RABAT (Reuters) -Paraguay plans to open a consulate in Western Sahara, joining African and Arab countries that have established diplomatic missions there in a sign of support for Morocco’s claim to the disputed territory, the Moroccan foreign ministry said on Wednesday.

The long-frozen conflict pits Morocco, which considers the territory as its own, against the Algeria-backed Polisario Front, which seeks an independent state there.

Morocco has been on a diplomatic push to gain support from Latin American countries like Paraguay that used to recognise the Polisario Front’s self-declared Sahrawi Arab Republic.

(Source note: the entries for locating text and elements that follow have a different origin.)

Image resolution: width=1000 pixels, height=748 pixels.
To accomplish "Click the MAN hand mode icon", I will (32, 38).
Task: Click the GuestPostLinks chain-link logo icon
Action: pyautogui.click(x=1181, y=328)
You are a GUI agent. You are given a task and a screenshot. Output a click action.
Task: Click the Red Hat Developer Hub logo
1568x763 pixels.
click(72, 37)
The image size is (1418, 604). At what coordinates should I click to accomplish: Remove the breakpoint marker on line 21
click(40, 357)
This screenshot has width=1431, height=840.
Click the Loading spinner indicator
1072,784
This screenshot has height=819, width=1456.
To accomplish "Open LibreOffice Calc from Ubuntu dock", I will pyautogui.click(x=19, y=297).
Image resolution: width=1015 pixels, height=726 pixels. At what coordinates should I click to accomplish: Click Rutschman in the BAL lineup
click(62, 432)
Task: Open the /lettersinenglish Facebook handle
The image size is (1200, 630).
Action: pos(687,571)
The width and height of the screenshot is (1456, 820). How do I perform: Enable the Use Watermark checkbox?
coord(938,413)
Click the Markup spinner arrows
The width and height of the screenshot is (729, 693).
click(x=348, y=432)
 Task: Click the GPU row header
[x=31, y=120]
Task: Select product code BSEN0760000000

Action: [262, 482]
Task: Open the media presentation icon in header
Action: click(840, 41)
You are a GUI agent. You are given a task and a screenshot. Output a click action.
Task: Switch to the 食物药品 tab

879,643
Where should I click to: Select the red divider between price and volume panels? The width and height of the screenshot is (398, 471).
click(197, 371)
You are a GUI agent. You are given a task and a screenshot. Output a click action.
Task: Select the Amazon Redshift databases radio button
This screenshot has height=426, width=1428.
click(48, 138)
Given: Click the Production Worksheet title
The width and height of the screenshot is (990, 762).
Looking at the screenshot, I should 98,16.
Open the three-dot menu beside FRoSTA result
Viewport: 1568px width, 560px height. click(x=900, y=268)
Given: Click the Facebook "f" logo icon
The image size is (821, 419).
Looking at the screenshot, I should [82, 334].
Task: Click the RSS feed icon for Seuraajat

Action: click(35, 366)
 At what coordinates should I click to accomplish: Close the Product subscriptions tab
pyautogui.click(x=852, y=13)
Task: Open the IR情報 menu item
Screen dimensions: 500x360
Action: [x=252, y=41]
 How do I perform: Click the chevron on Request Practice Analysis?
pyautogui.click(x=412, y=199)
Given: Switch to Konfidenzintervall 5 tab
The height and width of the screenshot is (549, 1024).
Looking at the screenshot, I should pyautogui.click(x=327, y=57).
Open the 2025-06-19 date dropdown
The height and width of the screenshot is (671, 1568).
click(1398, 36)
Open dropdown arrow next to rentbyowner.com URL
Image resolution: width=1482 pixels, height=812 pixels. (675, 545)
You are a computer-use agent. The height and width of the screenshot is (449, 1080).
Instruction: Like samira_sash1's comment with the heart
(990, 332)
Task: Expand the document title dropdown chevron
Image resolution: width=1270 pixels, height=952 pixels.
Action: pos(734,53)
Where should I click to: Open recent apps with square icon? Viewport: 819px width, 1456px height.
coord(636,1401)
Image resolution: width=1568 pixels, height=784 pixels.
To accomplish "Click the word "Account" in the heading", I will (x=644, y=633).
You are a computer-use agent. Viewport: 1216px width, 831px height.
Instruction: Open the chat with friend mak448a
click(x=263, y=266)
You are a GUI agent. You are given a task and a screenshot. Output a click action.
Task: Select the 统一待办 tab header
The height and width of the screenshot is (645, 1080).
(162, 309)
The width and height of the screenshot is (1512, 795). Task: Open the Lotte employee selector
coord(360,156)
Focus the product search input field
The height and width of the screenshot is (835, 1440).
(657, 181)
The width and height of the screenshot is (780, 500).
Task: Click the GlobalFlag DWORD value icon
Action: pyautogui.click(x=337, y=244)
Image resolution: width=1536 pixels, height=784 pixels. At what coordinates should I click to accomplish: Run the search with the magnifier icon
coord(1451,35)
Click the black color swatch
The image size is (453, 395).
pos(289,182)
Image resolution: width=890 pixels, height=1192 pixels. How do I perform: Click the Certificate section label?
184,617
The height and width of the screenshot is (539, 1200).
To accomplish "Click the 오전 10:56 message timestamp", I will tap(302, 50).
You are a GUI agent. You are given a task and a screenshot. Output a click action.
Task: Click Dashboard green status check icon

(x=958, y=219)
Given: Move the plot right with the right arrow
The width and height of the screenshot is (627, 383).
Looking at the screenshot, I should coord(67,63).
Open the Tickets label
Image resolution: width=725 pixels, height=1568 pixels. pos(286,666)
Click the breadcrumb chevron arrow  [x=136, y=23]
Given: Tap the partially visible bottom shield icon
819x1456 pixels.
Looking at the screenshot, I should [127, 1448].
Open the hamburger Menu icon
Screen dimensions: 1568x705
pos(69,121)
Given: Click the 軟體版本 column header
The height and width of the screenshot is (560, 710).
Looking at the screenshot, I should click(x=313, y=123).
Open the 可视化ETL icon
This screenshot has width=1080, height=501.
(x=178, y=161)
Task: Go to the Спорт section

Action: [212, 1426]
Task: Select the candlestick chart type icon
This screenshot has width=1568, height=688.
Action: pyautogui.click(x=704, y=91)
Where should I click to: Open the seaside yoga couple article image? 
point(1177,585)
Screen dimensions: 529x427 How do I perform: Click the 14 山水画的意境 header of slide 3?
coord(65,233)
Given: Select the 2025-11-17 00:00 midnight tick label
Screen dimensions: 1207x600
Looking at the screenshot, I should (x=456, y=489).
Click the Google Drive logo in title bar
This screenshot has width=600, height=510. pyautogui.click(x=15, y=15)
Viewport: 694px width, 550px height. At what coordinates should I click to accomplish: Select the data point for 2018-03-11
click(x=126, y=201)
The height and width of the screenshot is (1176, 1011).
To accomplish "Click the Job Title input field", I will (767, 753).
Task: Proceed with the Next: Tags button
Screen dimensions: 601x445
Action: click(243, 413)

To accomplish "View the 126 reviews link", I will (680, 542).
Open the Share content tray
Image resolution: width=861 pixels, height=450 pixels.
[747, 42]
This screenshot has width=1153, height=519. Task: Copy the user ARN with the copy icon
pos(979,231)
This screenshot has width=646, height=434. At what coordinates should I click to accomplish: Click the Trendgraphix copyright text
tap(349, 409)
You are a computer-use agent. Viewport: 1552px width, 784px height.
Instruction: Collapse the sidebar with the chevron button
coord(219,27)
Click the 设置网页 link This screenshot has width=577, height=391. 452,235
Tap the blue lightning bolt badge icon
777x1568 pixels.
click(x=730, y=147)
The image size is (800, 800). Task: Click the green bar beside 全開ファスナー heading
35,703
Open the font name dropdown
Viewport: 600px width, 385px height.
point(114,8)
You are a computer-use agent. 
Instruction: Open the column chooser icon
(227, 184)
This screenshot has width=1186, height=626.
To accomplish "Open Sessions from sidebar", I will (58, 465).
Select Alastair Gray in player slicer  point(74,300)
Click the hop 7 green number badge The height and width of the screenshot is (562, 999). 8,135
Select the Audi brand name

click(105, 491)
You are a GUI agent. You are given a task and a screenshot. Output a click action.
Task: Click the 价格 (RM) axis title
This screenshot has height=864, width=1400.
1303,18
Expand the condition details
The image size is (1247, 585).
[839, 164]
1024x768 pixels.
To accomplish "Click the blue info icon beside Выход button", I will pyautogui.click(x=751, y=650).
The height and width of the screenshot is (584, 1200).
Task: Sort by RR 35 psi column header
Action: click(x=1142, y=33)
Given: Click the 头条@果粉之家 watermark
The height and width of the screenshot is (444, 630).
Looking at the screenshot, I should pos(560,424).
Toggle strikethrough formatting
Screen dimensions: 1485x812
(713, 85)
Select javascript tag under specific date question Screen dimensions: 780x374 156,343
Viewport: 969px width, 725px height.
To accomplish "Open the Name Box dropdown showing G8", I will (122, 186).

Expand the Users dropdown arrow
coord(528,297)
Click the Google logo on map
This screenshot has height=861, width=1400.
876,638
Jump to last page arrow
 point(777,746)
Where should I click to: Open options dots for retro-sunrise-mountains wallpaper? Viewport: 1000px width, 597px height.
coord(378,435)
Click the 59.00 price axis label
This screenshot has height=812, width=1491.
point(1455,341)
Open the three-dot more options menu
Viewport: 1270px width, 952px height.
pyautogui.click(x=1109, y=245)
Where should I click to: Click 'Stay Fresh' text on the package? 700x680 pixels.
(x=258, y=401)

So far 29 countries have opened consulates in the Western Sahara cities of Laayoune and Dakhla in support of Morocco’s sovereignty over the territory. In the Western Hemisphere, Haiti, Suriname and the Organisation of Eastern Caribbean States (OECS) have taken that step.

Paraguay also endorsed autonomy under Moroccan sovereignty as a solution to the conflict, the ministry said in a statement, following talks in Rabat between the two countries’ foreign ministers.

Within the U.N. Security Council, a Moroccan autonomy plan for the territory has full backing from the U.S., France and the UK.

Several European states have also backed the plan, though the European Union has not, and continues to support U.N. efforts to reach a political solution to the conflict.